For many years, Weisberg has headed Penn’s research programs in the Galápagos, where his climate-related work focuses on adaptation. “It’s an unfortunate term, really,” he says, “because it sounds like it means just living with climate change. What it really means is learning how to reduce the risks that climate change poses toward people and ecosystems.”

Those risks are real for the 37,000 inhabitants of the Galápagos, where increased rainfall, higher temperatures, and more intense storms are expected in the future. Weisberg and his team are trying to parse those risks at a pretty fine-grain level, he says. “It’s one thing to look at the ocean levels as a whole but that doesn’t necessarily tell you how the extreme weather—sea-level rise, El Niño, and then a storm on top of that—will all come together and connect with the physical infrastructure to determine how you will experience climate change.” 

The existing models, says Weisberg, are large scale, with every square in the grid covering 60 square miles, far larger than the entire town of Puerto Baquerizo Moreno, where Penn’s Galápagos projects are centered. “We have to take that very general information and understand what it means for this specific community,” he says. 

Weisberg and his team started by interviewing community members about their experience in past extreme storms. Where did the water go? Where did the flooding occur? Have they seen changes in those patterns in recent years? The Penn team then trained community members to do their own research, determining the questions they wanted answered and collecting the data. “The idea is to try to help bring these tools to the community,” says Weisberg. 

The Galápagos has often been called the laboratory of evolution, and rightly so, says Weisberg. But he also hopes it can become a laboratory to study climate change and a model for successful approaches to climate adaptation on a broader scale. 

In his role as senior advisor to H.E. Aminath Shauna, the Maldivian Minister of Environment, Climate Change, and Technology, Weisberg helped develop national positions and advise on strategies in line with the priorities of this particularly climate-vulnerable small island state. 

Perhaps most significantly, Weisberg and Zeid Ra’ad Al Hussein, a PWH Professor of Practice of Law and Human Rights, joined the Maldives delegation at the U.N. Climate Change Conference, COP27, held in Sharm El Sheikh, Egypt, in November 2022. Shauna played a key role in what the U.N. has described as a “breakthrough agreement” on loss and damage that establishes funding for particularly vulnerable developing countries to aid in their response to the challenges of global warming. Her breakthrough ideas were discussed and developed in consultation with Weisberg, Ra’ad Al Hussein, and other faculty, postdocs, and staff at PWH.

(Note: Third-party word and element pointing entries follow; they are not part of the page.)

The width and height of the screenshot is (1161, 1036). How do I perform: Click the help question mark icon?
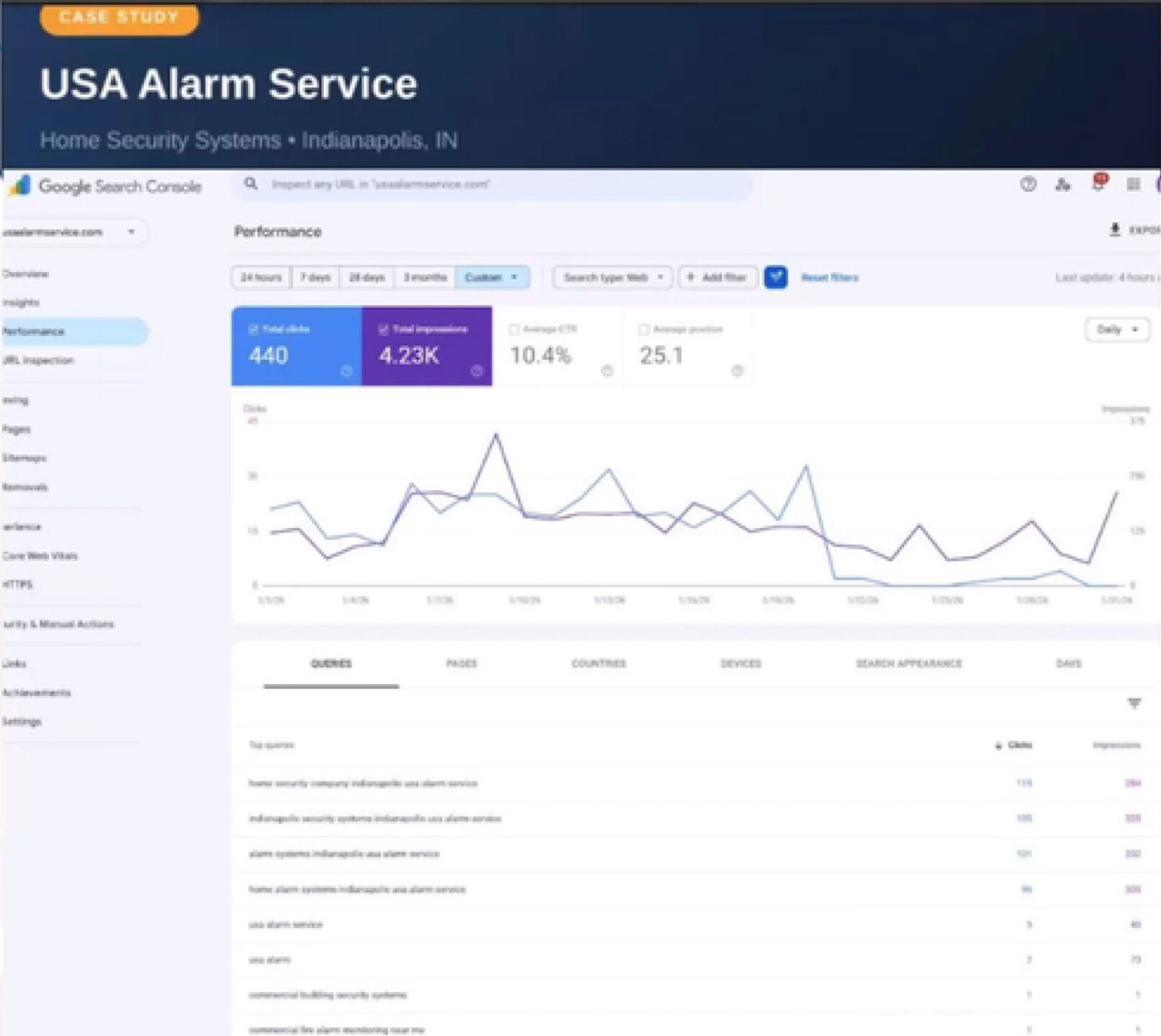coord(1028,184)
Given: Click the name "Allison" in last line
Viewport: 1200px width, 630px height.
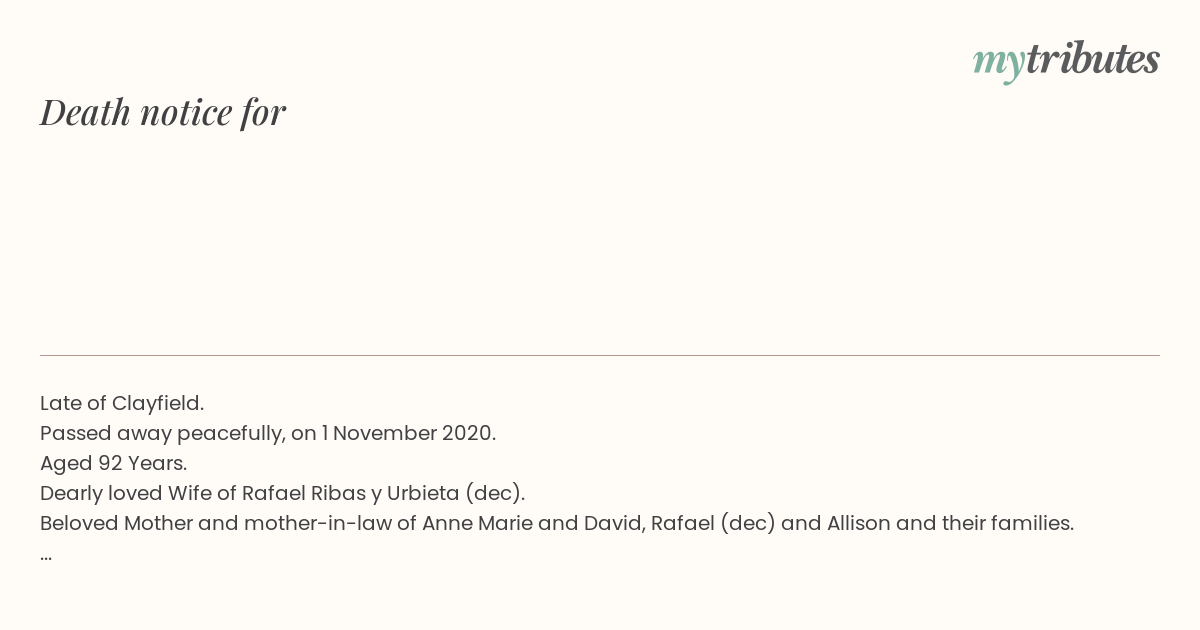Looking at the screenshot, I should click(x=858, y=523).
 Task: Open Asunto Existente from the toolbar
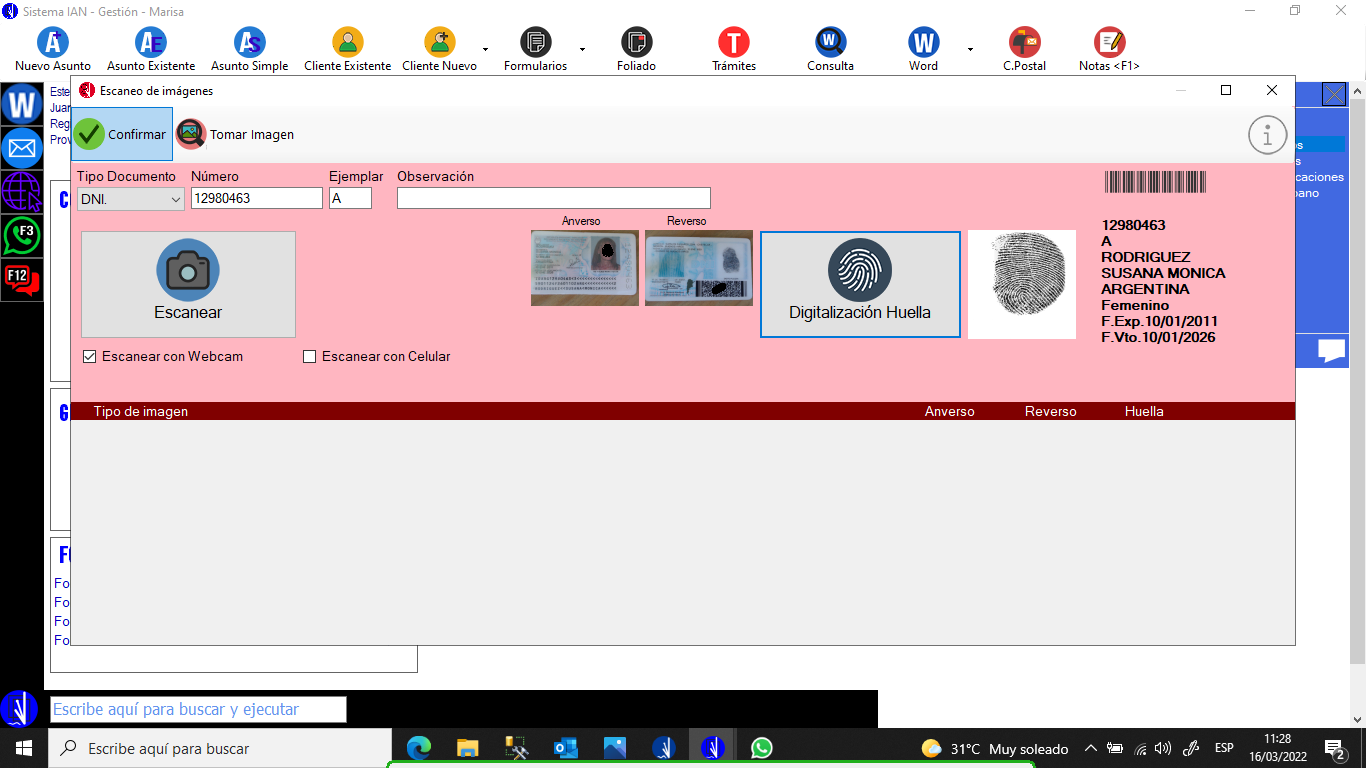151,43
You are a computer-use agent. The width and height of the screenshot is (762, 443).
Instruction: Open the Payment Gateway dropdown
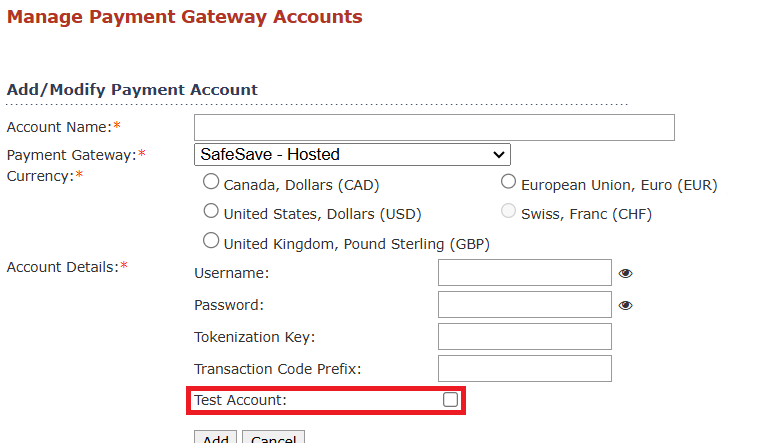pos(352,154)
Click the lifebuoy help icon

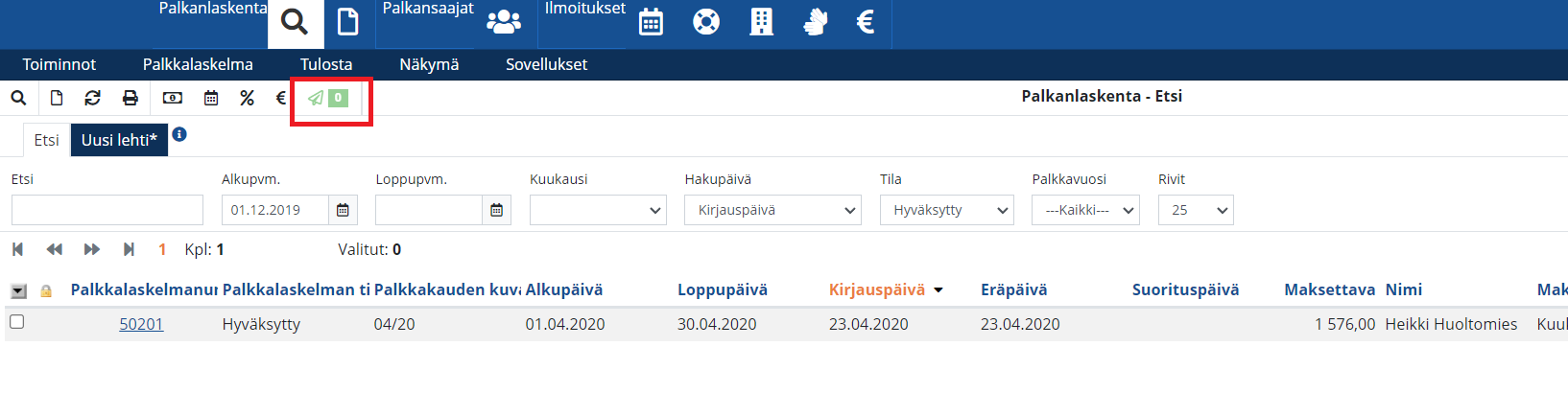pos(706,22)
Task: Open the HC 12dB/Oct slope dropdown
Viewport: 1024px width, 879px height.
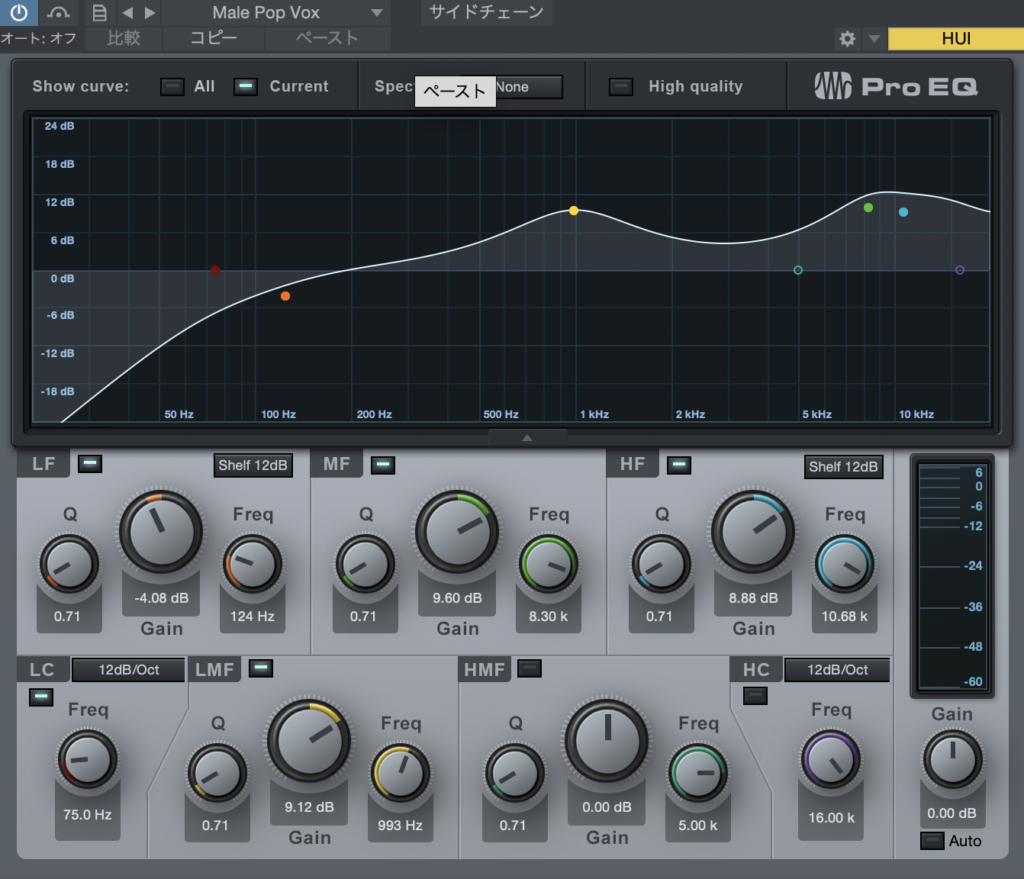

Weisberg also contributed to the Intergovernmental Panel on Climate Change’s “Sixth Assessment Report,” which provides an updated global overview of climate change. Working on that massive document, he says, honed his ability to act as an effective intermediary. “I can help the scientists understand what the policymakers need. And for the policymakers, either I’m already familiar with what the scientists are saying, or I know where to look or who to ask.”